_EXTRACTED RECORDS_
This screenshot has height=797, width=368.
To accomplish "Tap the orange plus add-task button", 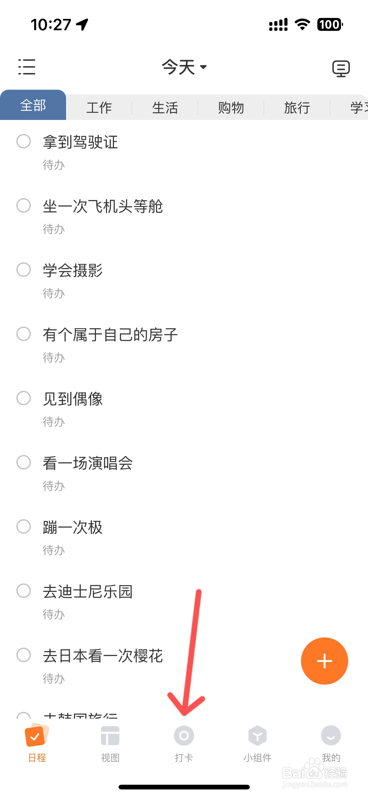I will pos(325,661).
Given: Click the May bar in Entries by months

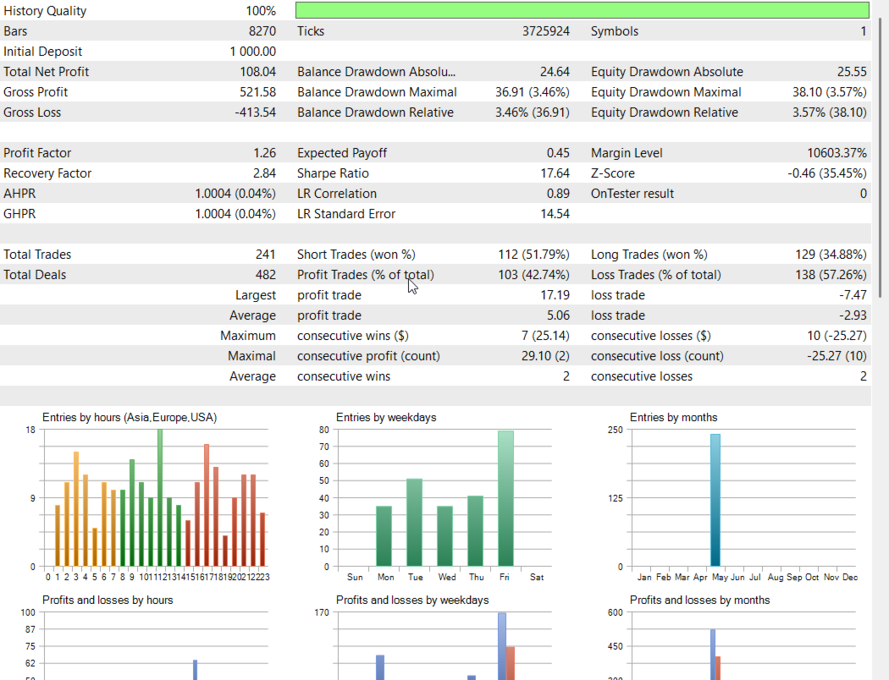Looking at the screenshot, I should click(x=715, y=500).
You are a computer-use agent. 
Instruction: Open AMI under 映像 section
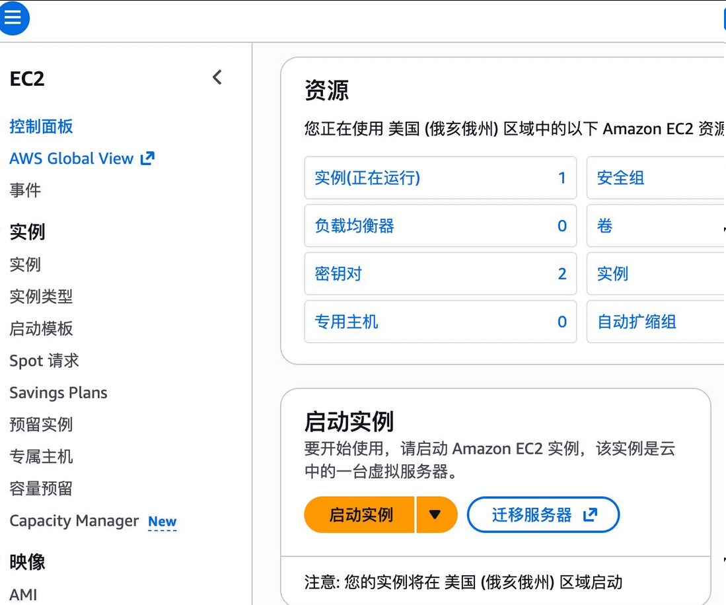tap(23, 594)
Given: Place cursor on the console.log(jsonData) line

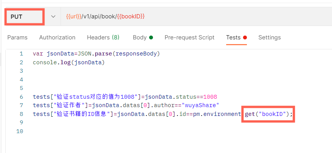Looking at the screenshot, I should coord(68,62).
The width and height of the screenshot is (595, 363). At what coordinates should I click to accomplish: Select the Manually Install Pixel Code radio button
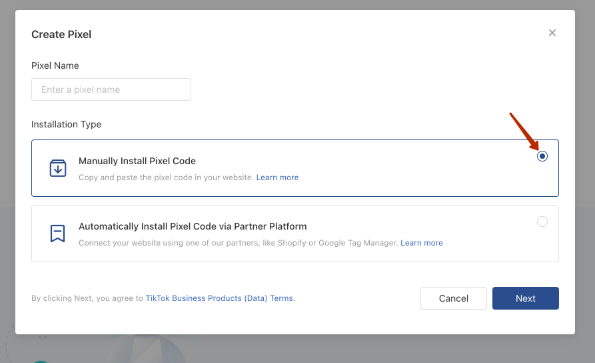point(542,156)
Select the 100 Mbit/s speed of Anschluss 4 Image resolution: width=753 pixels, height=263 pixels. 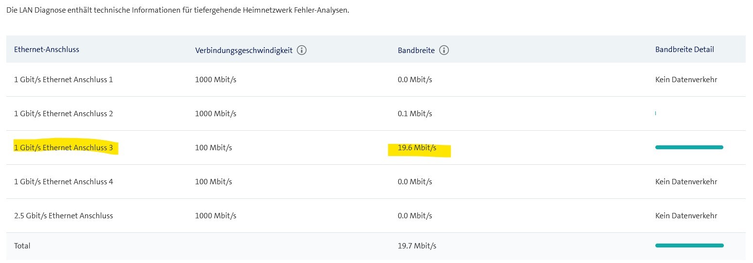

_PROBLEM STATEMENT_
Write out the records exactly as they appear, from the line with "Given: Place cursor" through the end of the records, and leave the pictures out of your copy.

_OUTPUT FOR THIS EXERCISE_
Given: Place cursor on the console.log(jsonData) line

Looking at the screenshot, I should coord(68,62).
The width and height of the screenshot is (595, 363). At what coordinates should I click to accomplish: Select the Manually Install Pixel Code radio button
point(542,156)
Select the 100 Mbit/s speed of Anschluss 4 Image resolution: width=753 pixels, height=263 pixels. 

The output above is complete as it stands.